Exercise data:
§ §

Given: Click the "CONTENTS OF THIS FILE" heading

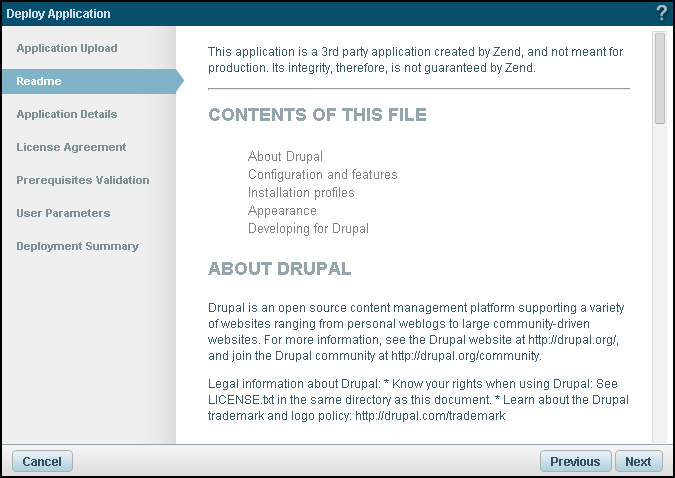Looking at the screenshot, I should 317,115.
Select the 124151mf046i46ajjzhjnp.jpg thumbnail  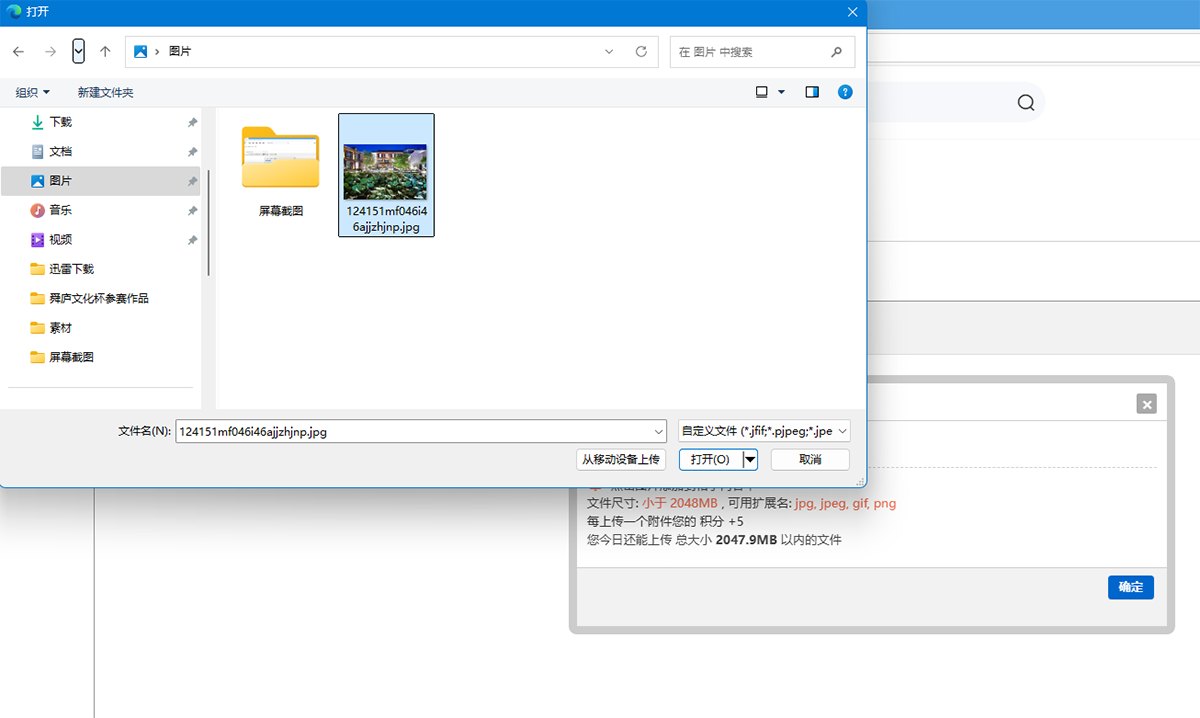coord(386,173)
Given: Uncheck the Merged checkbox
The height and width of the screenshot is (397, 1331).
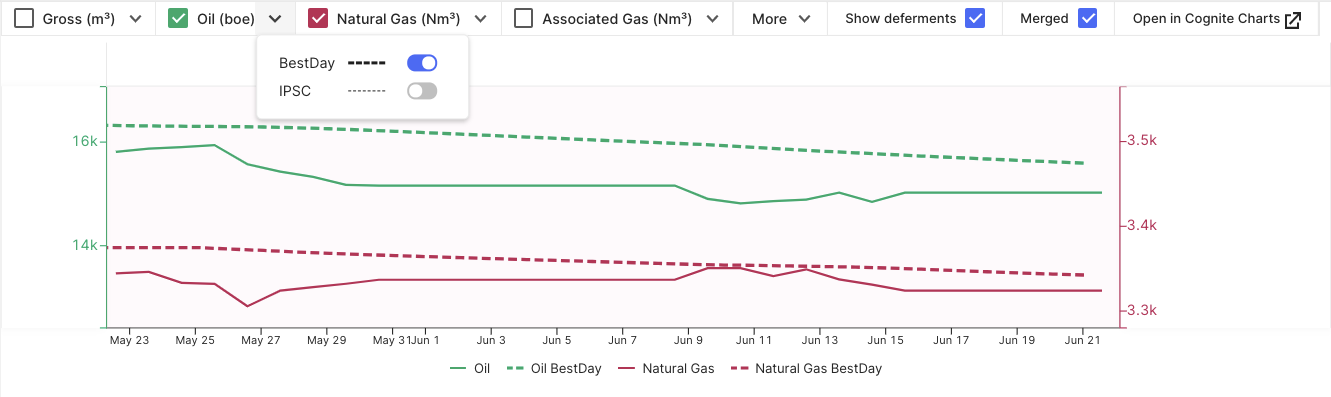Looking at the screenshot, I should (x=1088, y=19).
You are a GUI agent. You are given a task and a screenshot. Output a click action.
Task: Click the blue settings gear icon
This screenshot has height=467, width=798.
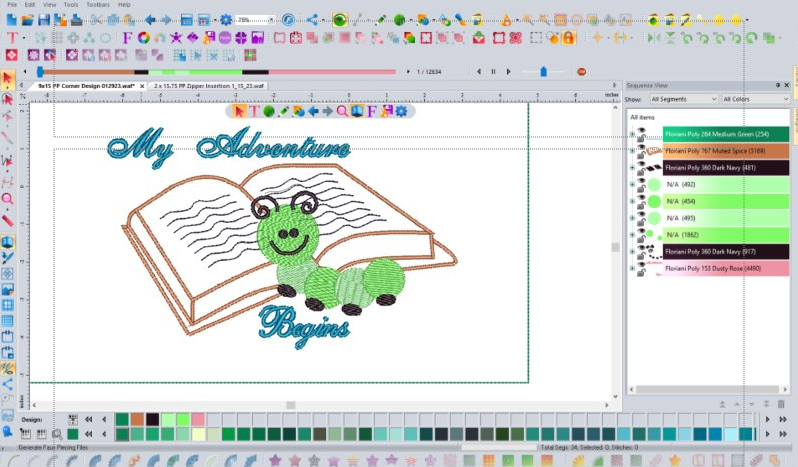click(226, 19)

§ §

Transcribe exactly the line containing "Task: Click the blue settings gear icon" and every line after it through the end of the listing above; pictures are not part of the copy.

Task: Click the blue settings gear icon
This screenshot has height=467, width=798.
click(226, 19)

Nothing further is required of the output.